Problem statement —
Reproduce the data exactly as it stands.

Information —
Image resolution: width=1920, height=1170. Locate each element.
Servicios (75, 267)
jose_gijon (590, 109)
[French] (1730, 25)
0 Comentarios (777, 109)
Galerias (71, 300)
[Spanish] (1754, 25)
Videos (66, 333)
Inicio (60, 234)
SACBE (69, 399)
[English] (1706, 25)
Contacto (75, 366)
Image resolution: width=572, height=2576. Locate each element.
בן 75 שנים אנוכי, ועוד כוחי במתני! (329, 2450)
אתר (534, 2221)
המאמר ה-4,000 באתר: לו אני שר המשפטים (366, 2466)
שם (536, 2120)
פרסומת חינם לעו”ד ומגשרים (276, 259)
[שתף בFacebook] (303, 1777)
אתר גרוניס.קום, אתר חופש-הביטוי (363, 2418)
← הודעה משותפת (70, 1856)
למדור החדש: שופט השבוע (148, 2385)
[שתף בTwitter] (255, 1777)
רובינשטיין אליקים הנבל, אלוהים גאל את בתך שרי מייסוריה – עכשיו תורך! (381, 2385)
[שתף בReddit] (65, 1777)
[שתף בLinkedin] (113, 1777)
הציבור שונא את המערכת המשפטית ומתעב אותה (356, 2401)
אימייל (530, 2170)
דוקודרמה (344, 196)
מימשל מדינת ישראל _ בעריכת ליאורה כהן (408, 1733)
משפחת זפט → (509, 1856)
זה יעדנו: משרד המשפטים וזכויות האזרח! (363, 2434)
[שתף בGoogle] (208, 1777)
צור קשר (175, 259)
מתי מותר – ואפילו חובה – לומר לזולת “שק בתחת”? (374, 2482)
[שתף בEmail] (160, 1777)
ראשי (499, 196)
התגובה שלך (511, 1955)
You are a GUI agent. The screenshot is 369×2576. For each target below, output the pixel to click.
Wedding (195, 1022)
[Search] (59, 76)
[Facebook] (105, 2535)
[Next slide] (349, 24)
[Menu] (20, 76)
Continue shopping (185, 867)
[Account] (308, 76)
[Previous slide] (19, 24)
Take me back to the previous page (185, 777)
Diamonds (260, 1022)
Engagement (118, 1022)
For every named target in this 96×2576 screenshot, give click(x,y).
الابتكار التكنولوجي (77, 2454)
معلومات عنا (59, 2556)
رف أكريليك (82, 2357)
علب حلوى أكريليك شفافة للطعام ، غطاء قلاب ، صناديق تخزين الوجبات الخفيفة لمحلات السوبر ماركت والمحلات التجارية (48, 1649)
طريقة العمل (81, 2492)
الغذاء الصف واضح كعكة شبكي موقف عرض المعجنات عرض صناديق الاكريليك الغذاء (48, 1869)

Result of this exercise —
Image resolution: width=1920, height=1170. Locate each element.
Servicios (75, 267)
jose_gijon (590, 109)
[French] (1730, 25)
0 Comentarios (777, 109)
Galerias (71, 300)
[Spanish] (1754, 25)
Videos (66, 333)
Inicio (60, 234)
SACBE (69, 399)
[English] (1706, 25)
Contacto (75, 366)
Image resolution: width=572, height=2576. Locate each element.
בן 75 שנים אנוכי, ועוד כוחי במתני! (329, 2450)
אתר (534, 2221)
המאמר ה-4,000 באתר: לו אני שר המשפטים (366, 2466)
שם (536, 2120)
פרסומת חינם לעו”ד ומגשרים (276, 259)
[שתף בFacebook] (303, 1777)
אתר גרוניס.קום, אתר חופש-הביטוי (363, 2418)
← הודעה משותפת (70, 1856)
למדור החדש: שופט השבוע (148, 2385)
[שתף בTwitter] (255, 1777)
רובינשטיין אליקים הנבל, אלוהים גאל את בתך שרי מייסוריה – עכשיו תורך! (381, 2385)
[שתף בReddit] (65, 1777)
[שתף בLinkedin] (113, 1777)
הציבור שונא את המערכת המשפטית ומתעב אותה (356, 2401)
אימייל (530, 2170)
דוקודרמה (344, 196)
מימשל מדינת ישראל _ בעריכת ליאורה כהן (408, 1733)
משפחת זפט → (509, 1856)
זה יעדנו: משרד המשפטים וזכויות האזרח! (363, 2434)
[שתף בGoogle] (208, 1777)
צור קשר (175, 259)
מתי מותר – ואפילו חובה – לומר לזולת “שק בתחת”? (374, 2482)
[שתף בEmail] (160, 1777)
ראשי (499, 196)
התגובה שלך (511, 1955)
You are a GUI agent. The screenshot is 369×2576. For each target below, output the pixel to click.
Wedding (195, 1022)
[Search] (59, 76)
[Facebook] (105, 2535)
[Next slide] (349, 24)
[Menu] (20, 76)
Continue shopping (185, 867)
[Account] (308, 76)
[Previous slide] (19, 24)
Take me back to the previous page (185, 777)
Diamonds (260, 1022)
Engagement (118, 1022)
For every named target in this 96×2576 screenshot, give click(x,y).
الابتكار التكنولوجي (77, 2454)
معلومات عنا (59, 2556)
رف أكريليك (82, 2357)
علب حلوى أكريليك شفافة للطعام ، غطاء قلاب ، صناديق تخزين الوجبات الخفيفة لمحلات السوبر ماركت والمحلات التجارية (48, 1649)
طريقة العمل (81, 2492)
الغذاء الصف واضح كعكة شبكي موقف عرض المعجنات عرض صناديق الاكريليك الغذاء (48, 1869)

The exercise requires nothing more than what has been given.